Collect every line in the entries below that contains the word "Task".

#### [Records for the exercise]
########################################

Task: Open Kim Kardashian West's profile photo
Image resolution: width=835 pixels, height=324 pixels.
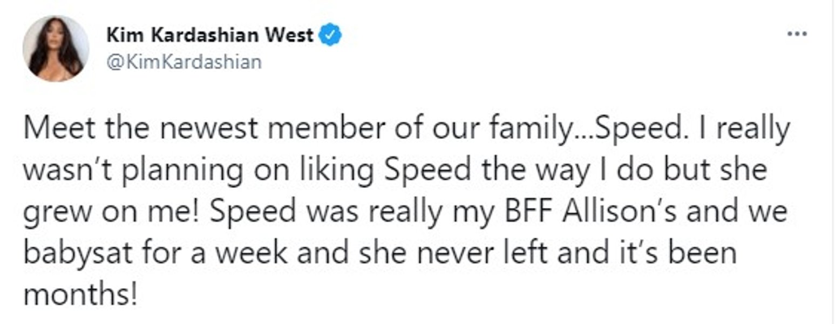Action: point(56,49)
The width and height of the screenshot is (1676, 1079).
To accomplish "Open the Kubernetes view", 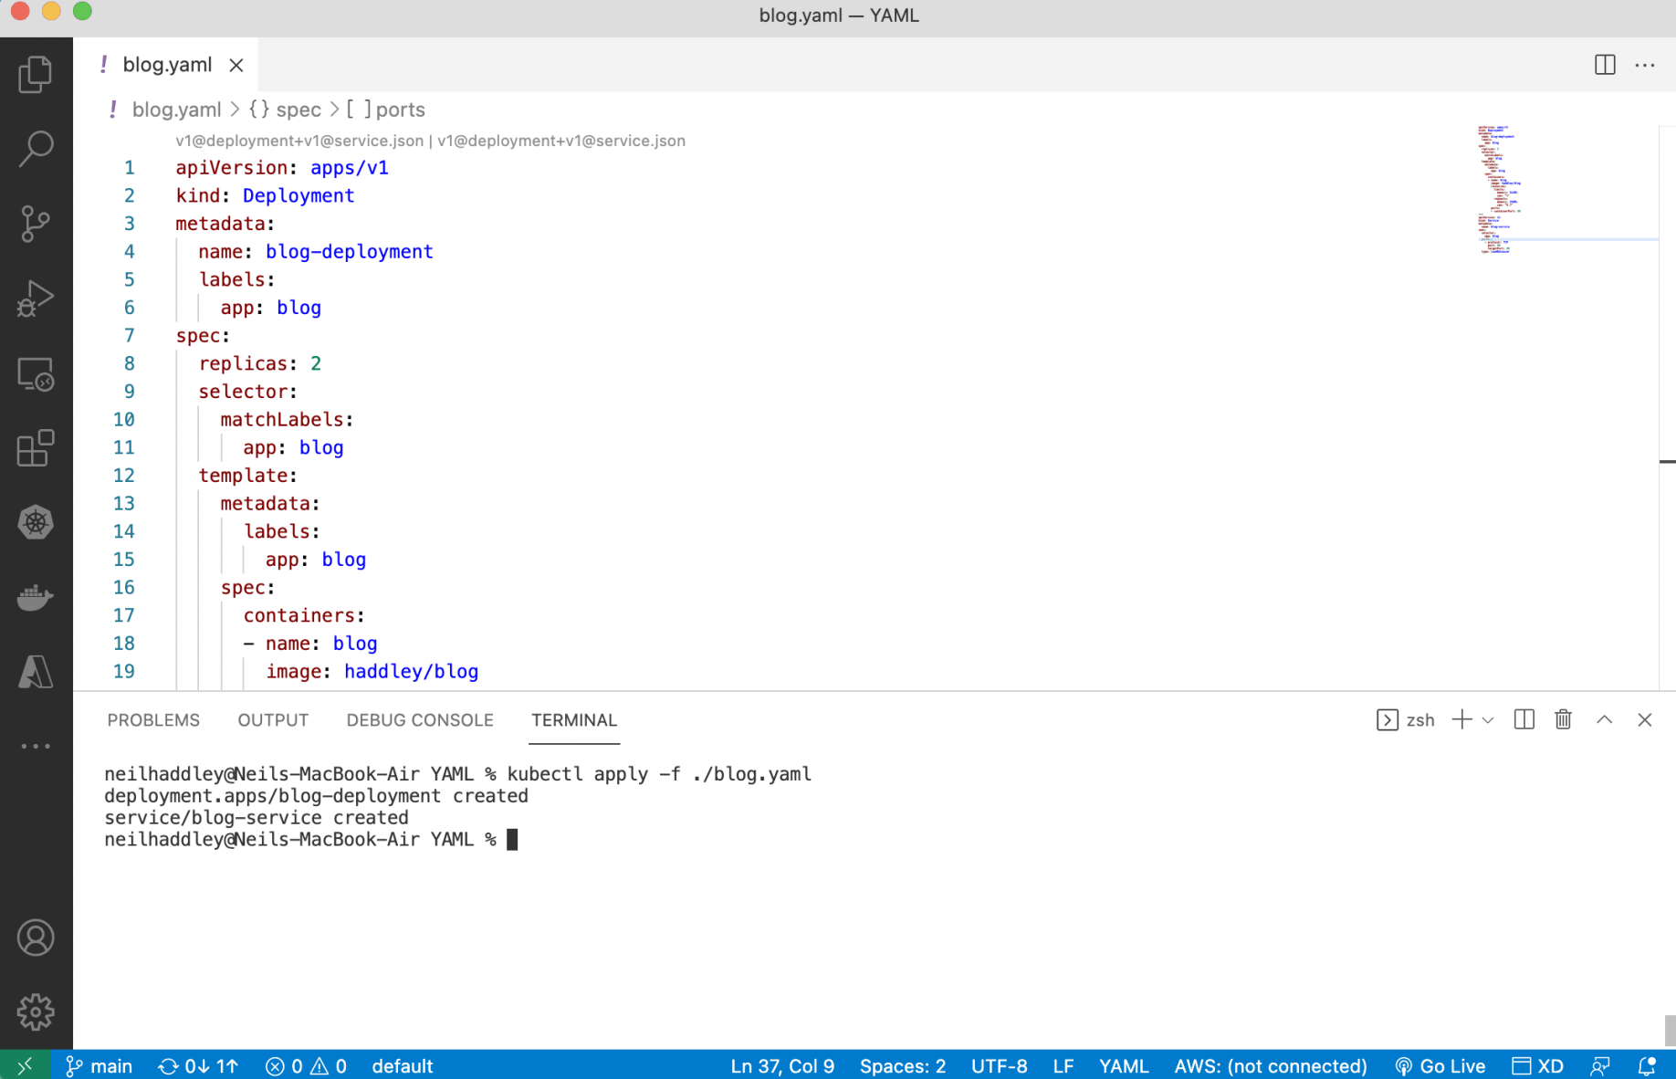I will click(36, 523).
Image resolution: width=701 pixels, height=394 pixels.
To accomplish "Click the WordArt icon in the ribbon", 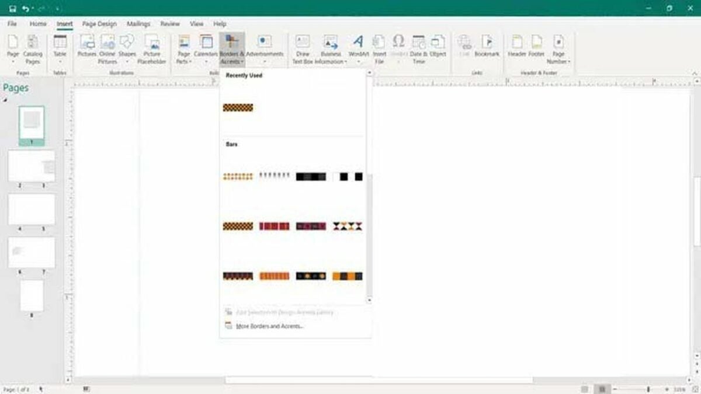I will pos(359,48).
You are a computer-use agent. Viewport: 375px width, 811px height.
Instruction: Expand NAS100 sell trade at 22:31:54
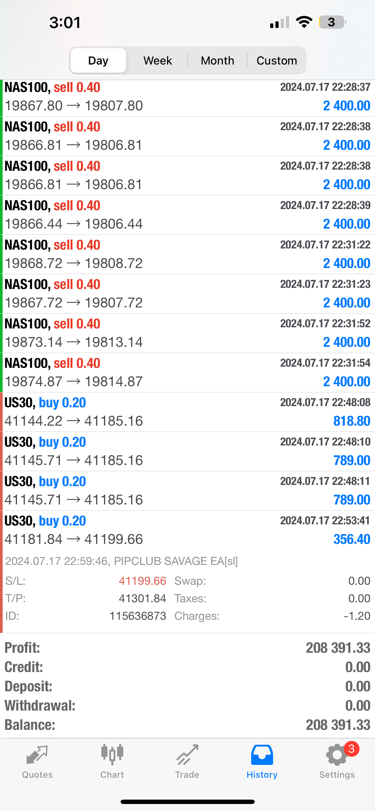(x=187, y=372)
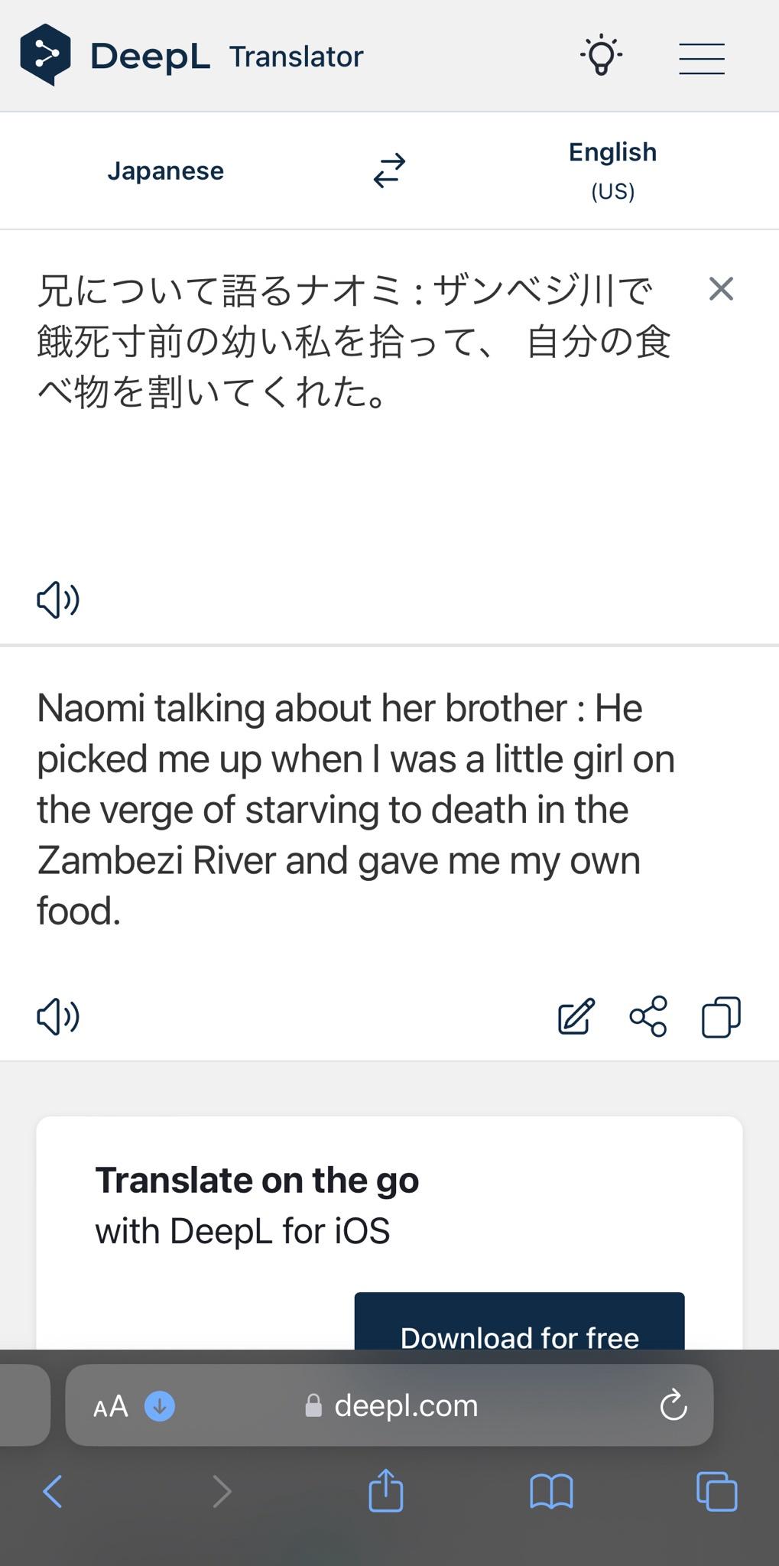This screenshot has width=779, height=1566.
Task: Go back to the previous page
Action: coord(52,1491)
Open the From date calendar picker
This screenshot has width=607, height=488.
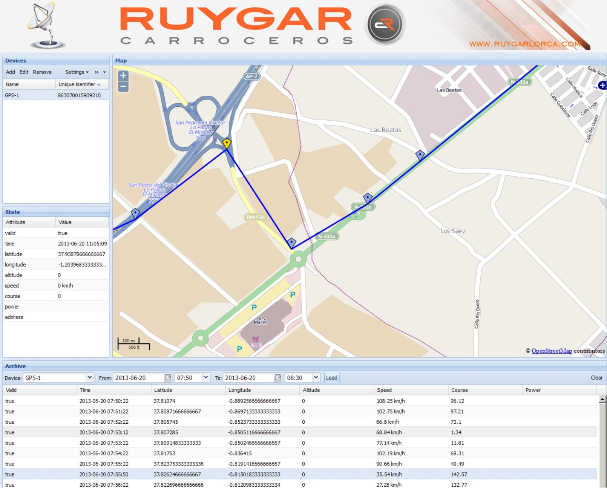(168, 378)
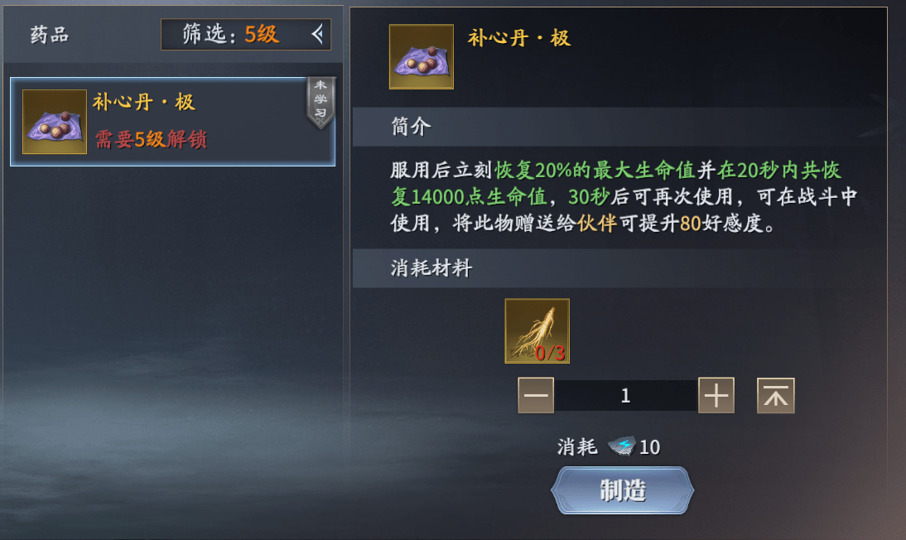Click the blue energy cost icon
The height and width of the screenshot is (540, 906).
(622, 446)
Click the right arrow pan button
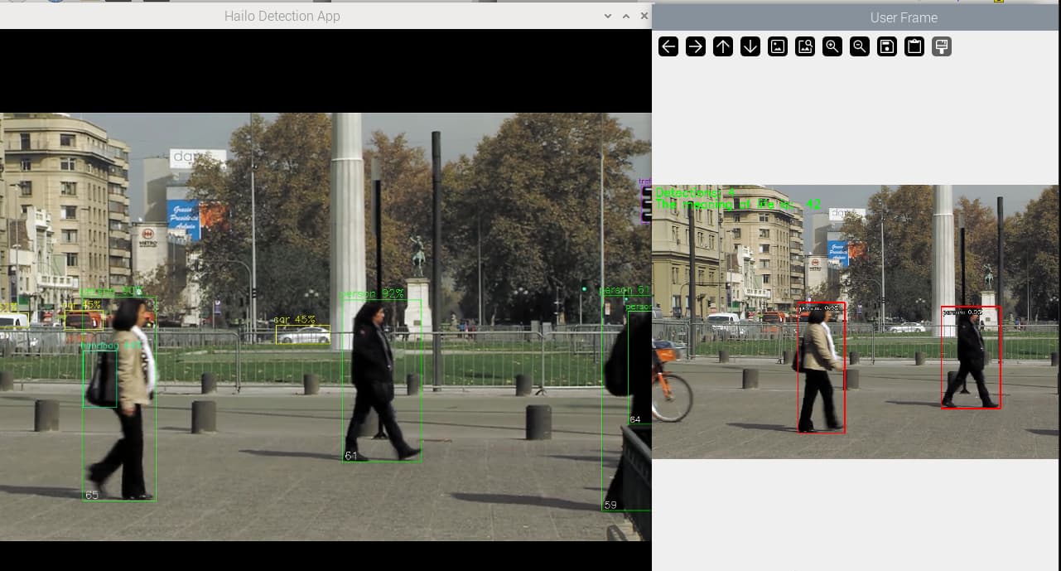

########################################

#### [Exercise response]
Task: Open Kim Kardashian West's profile photo
Task: Go back to the previous page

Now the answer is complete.